Doña Desorden fue corriendo a la cocina, seguida por el hombre que no entendía muy bien lo que estaba pasando, registró como una demente cada rincón del refrigerador, en busca de cualquier cosa comestible, y continuó desayunando (o almorzando, le daba igual) todo lo que encontraba, unas aceitunas, dos puerros, mayonesa, tomates, medio frasco de cebolletas en vinagre, huevos duros, sin recordar que desde hacía un par de semanas había estado siguiendo una dieta muy estricta que le permitiría adelgazar treinta kilos, si era capaz de mantenerla durante un año.

-Usted puede ser una gran artista -le dijo don Perfecto-. Yo no lo pongo en duda, porque sé que no entiendo nada de arte, como para dar una opinión autorizada. En realidad, tampoco estoy demasiado convencido de que sea verdad; sólo repito lo que dicen otras personas, ellas deben estar mejor informadas que yo…

-¿Piensa que necesito creérmelo? -preguntó doña Desorden- ¡No, gracias! ¡Hay tanta inseguridad en mi trabajo!
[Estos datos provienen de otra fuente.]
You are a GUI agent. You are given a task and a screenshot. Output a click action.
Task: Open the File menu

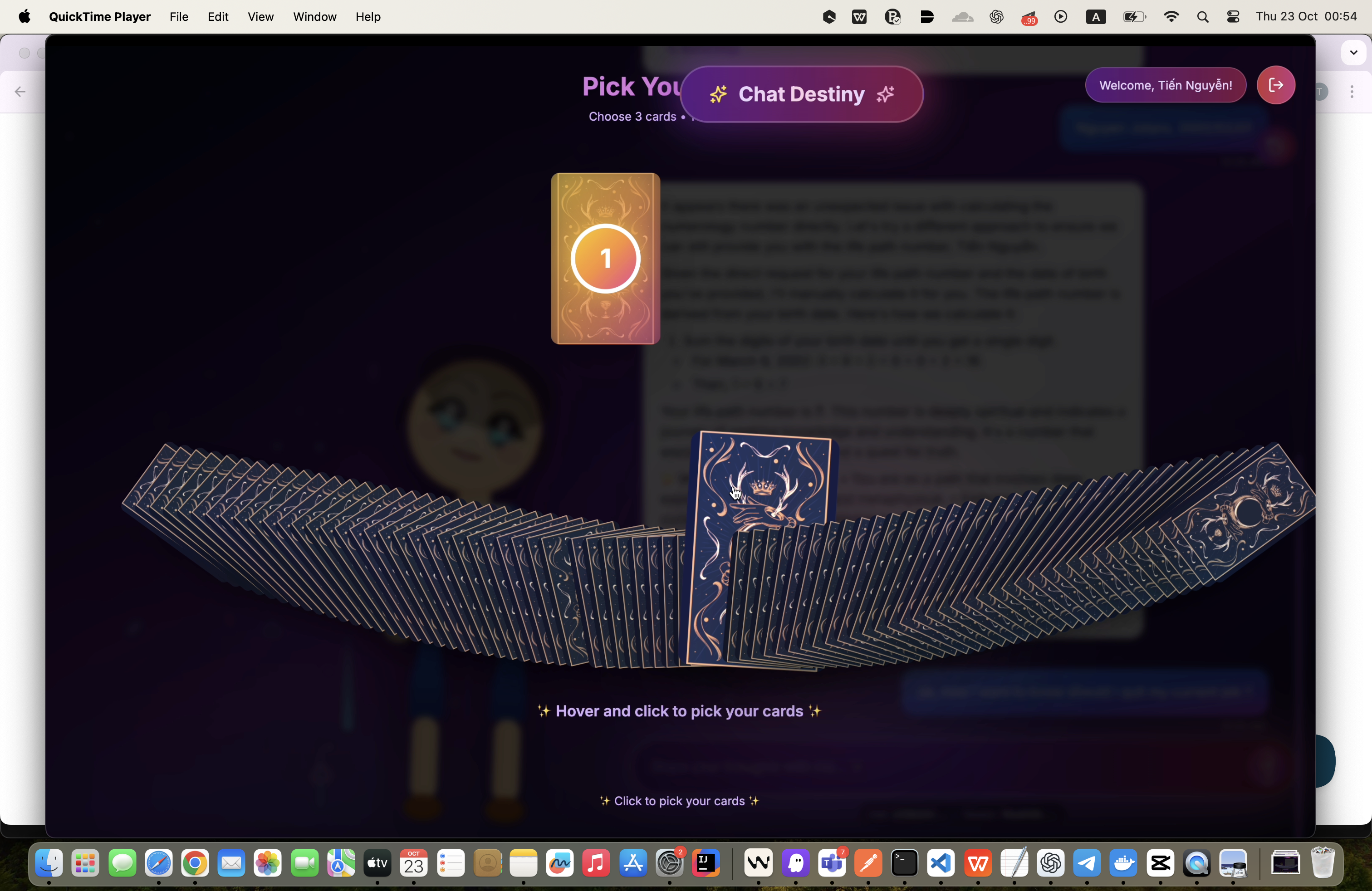coord(179,17)
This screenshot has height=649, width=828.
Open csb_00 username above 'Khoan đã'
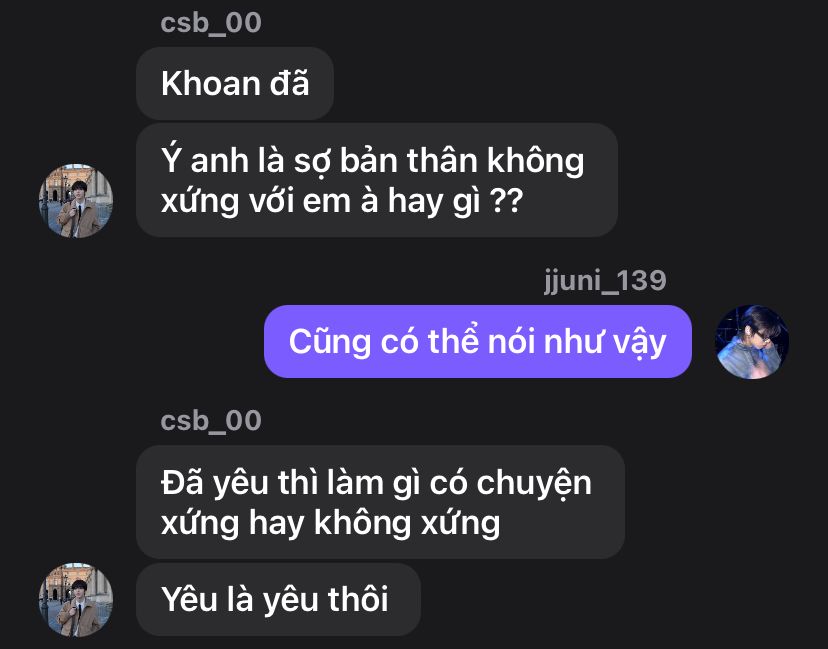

Durante años me escondí dentro de mi caparazón, porque pensaba que ya no tenía nada que expresar. ¿A usted no le ha pasado…? No, supongo que a usted no. ¡Todo lo que producía, me disgustaba! Cada vez que me veía en un espejo, mi cuerpo me daba asco. ¿No ha sentido nunca que está de más en el mundo, porque ya no le importa a nadie…? Eso debe haberlo sentido. ¿O que cuando alguien lo toma en cuenta, es porque usted estorba y mejor se muriera…?

-No hable tanto -quiso calmarla don Perfecto-. Mejor coma en paz y no piense demasiado. Con el estómago vacío, usted se vuelve más torpe que de costumbre.

-¿Quiere decir que me complico la vida por tonterías que a nadie más le importan?

Edward Hopper: Ventanas en la noche

-Cada quien es como es -concedió el hombre-. Yo perdí la esperanza de cambiarla hace tiempo. Somos diferentes, a Dios gracias. Me gusta más, porque nunca sé lo que puedo esperar de usted.

-¿Realmente…? -doña Desorden interrumpió el banquete y abrazó a don Perfecto de pronto, le besó las mejillas y después lo soltó, sin fijarse en el rubor que invadía la cara del hombre, desacostumbrado a esas muestras de cariño.

-¿No le importa que esté loca y gorda y fea?

-Para mí, es una persona encantadora, muerta de miedo, que hoy no consigue ver nada claro.

Doña Desorden contempló a don Perfecto durante un rato, liberada repentinamente de las ideas horribles que la habían estado atormentando desde el momento en que el hombre le propuso exhibir sus cuadros.

-Gracias -respondió poniéndole una mano en la cara, en un gesto que hubiera podido ser una caricia y se detenía a tiempo-. Ahora sí podemos decir que usted y yo somos grandes amigos.